High prices cause many to hoard gas

An energy official says shortages are unlikely to hit the state.
Sunday, September 4, 2005 | 12:00 a.m. CDT; updated 8:31 p.m. CDT, Sunday, July 20, 2008

As gas prices soared to nearly $3.20 a gallon Friday, many Columbia residents have resorted to hoarding gas, causing a run on the local supply of gas containers.

“They’ve been selling as fast as I can get them in,” said Tracy Lakey, manager of the Tire and Lube Express at the Wal-Mart Supercenter on Conley Road. “Customers have been asking for them all day.”

Lakey said 185 five-gallon gas containers were sold between Thursday night and Friday morning, with some customers buying several at a time. All three of Columbia’s Wal-Mart locations and many local gas stations were sold out of the containers by Friday afternoon.
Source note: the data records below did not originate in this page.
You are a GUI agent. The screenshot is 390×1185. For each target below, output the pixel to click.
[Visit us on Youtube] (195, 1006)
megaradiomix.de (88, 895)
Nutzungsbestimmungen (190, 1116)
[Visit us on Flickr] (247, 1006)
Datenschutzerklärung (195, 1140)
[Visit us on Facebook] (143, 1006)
“It doesn’t hurt to have a little extra,” said Larry Kerr, who bought two 2½-gallon containers. “I doubt there will be a shortage, but if there is, I don’t want to have to wait in line.”

Local concerns are likely tied to the long lines at gas stations in Georgia, North Carolina and other areas of the country that rely on the pipelines and refineries that have been shut down or hindered by Hurricane Katrina. The majority of Missouri’s gasoline comes from refineries in Texas and Oklahoma, said Larry Archer, spokesman for the Missouri Department of Natural Resources Energy Center, so gasoline shortages are unlikely here.
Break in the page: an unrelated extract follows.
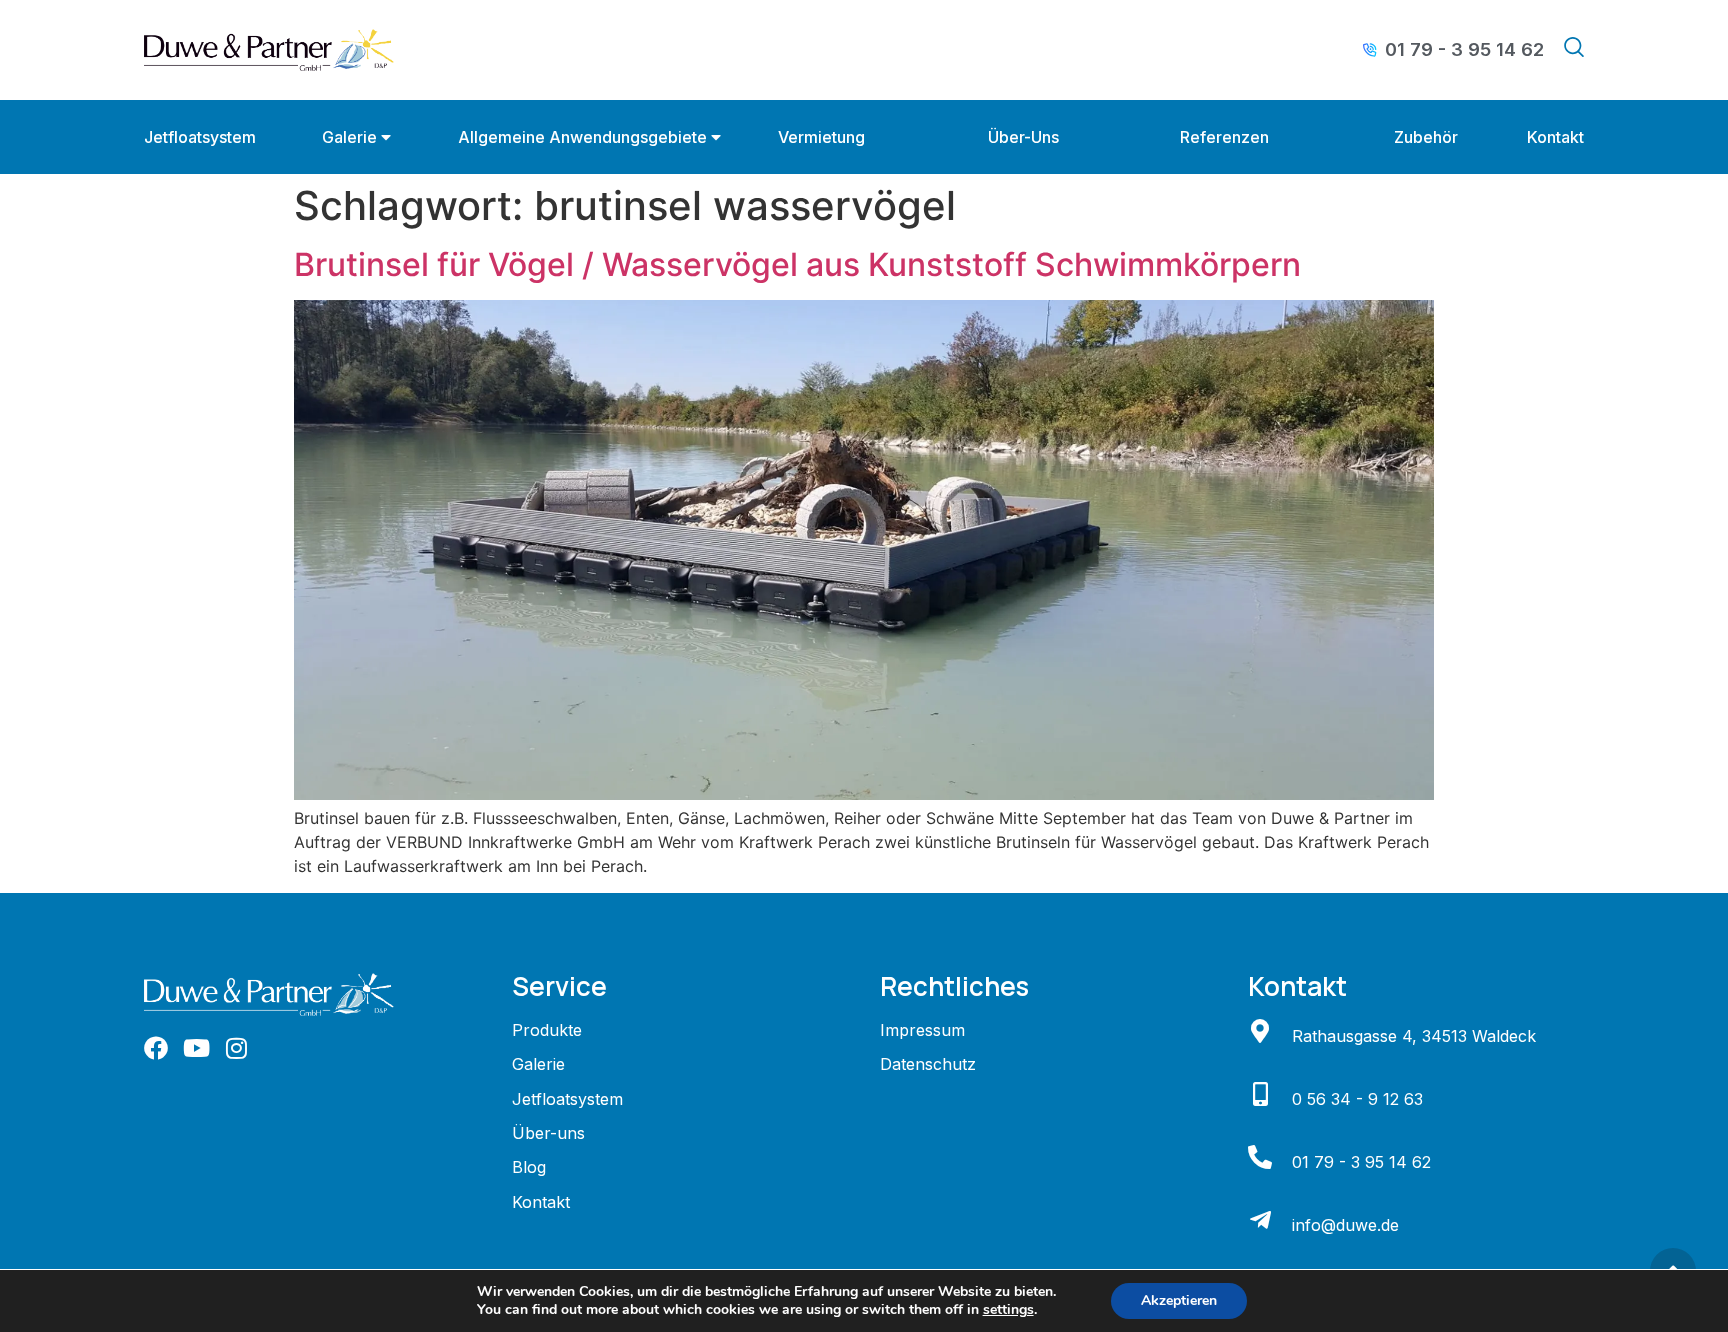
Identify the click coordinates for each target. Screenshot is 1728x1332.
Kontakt (1555, 137)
“We were lucky,” Archer said.

Real per-gallon prices have surpassed the previous high of $3.11, set in 1981, according to the U.S. Department of Energy, and the rapid increases have heightened fears of price gouging. Jim Gardner, press secretary for Missouri Attorney General Jay Nixon, said the office has received hundreds of complaints in the last few days, sometimes as many as 15 in an hour.